Work order:
A line qualifies if it holds the string "will". Copy every qualifying line from the records.

┌──

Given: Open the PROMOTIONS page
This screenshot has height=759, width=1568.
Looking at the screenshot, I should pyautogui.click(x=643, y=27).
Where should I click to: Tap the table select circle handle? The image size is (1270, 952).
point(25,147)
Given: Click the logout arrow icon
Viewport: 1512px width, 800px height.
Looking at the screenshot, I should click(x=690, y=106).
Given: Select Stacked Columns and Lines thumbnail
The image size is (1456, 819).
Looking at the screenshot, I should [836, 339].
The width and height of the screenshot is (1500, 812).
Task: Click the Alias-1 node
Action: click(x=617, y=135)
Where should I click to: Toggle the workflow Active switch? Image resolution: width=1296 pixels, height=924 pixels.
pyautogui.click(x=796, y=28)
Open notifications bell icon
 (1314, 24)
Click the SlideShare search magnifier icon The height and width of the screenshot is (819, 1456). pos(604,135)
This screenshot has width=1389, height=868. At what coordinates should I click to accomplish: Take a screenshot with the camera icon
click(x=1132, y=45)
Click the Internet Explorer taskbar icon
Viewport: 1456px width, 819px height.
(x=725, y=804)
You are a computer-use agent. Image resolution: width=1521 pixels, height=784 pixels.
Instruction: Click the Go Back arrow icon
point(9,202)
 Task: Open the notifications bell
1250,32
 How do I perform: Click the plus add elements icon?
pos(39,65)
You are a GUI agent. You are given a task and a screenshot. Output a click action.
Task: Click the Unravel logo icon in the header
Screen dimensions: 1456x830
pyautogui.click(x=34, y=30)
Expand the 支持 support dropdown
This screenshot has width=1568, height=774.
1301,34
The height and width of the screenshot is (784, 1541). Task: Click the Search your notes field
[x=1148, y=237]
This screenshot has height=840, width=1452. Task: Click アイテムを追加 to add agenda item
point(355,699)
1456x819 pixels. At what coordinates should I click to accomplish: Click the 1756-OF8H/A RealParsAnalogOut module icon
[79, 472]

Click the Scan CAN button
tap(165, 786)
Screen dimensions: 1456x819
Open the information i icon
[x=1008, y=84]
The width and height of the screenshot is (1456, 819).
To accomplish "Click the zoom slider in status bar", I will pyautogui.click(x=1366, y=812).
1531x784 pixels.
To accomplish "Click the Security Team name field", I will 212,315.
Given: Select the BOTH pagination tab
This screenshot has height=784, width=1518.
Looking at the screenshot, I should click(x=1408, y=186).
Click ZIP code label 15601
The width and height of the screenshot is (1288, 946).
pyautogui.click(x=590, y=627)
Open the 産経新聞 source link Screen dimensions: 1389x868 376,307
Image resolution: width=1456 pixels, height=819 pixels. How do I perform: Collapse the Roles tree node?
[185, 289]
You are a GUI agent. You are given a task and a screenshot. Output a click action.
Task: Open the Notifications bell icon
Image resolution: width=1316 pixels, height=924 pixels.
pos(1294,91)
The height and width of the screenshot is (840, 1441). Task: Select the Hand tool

└──

Problem solution:
To accomplish "Click the zoom slider in status bar", I will pyautogui.click(x=1366, y=812).
To accomplish "Click the Security Team name field", I will 212,315.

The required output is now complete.